Some of the Consumer Goods companies that are considered laggards in artificial intelligence adoption include BAT, Brinker, Darden Restaurants, Dine Brands Global, Doctor's Associates (Subway), Elopak, International Paper, Jollibee Foods, Owens-Illinois, Philip Morris International, Imperial Brands, Wendy's, and Whitbread. These companies have been slower in adopting AI technologies compared to their industry peers.
9. Who are the leading specialist artificial intelligence vendors in Consumer Goods?
Leading specialist artificial intelligence vendors in the Consumer Goods industry include companies like Afresh Technologies, AI Palette, AMP Robotics, Basler, Black Dawn Data, EverestLabs, Eversight, Mastercard (Dynamic Yield), Nuro, o9 Solutions, Pluto7, Starship Technologies, Symbotic, and Tastewise.
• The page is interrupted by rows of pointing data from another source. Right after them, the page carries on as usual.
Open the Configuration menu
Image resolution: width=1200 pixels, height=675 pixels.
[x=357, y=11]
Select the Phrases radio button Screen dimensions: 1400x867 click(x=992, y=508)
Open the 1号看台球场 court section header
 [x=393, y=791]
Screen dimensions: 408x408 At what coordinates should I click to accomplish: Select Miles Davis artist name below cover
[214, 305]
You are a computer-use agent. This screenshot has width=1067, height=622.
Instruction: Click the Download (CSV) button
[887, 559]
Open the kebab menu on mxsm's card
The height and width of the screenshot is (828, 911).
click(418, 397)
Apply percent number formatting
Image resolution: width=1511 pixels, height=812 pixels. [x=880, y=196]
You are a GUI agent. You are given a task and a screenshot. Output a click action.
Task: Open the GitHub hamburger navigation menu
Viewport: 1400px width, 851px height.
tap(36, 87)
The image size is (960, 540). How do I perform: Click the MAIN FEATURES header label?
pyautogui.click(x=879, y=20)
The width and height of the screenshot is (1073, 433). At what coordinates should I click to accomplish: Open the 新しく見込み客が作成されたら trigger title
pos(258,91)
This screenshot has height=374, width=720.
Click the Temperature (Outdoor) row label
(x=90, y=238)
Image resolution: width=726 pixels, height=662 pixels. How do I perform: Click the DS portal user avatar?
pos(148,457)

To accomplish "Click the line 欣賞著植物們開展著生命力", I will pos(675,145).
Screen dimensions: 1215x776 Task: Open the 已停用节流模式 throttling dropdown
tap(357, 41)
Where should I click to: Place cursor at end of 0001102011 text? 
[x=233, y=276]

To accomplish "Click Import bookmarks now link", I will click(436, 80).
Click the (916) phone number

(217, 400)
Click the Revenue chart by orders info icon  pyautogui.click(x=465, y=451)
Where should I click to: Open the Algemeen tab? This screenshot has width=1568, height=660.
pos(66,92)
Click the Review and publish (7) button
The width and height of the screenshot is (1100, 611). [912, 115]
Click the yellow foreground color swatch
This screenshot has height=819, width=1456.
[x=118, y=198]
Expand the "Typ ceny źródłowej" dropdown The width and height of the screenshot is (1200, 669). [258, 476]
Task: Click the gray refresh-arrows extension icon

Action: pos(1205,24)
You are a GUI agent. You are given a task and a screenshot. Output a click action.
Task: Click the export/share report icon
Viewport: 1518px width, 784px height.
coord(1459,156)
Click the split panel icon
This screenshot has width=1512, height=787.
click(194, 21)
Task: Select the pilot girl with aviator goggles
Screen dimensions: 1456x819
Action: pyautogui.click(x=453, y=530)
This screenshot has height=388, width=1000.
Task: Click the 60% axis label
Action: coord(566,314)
These vendors specialize in providing AI solutions tailored to the specific needs of the Consumer Goods sector, offering technologies and platforms that enable companies to leverage AI capabilities effectively.
10. What are the components of the artificial intelligence value chain?
The artificial intelligence value chain consists of five main components: hardware, data management, foundational AI, advanced AI capabilities, and delivery. The hardware component includes semiconductors, cameras, sensors, and edge equipment that support AI systems. Data management involves collecting, storing, and processing data for AI applications. Foundational AI encompasses the fundamental algorithms and models that power AI systems. Advanced AI capabilities include technologies like computer vision, natural language processing, and machine learning. Delivery refers to the deployment and integration of AI solutions into business operations, including cloud-based platforms, APIs, and service providers.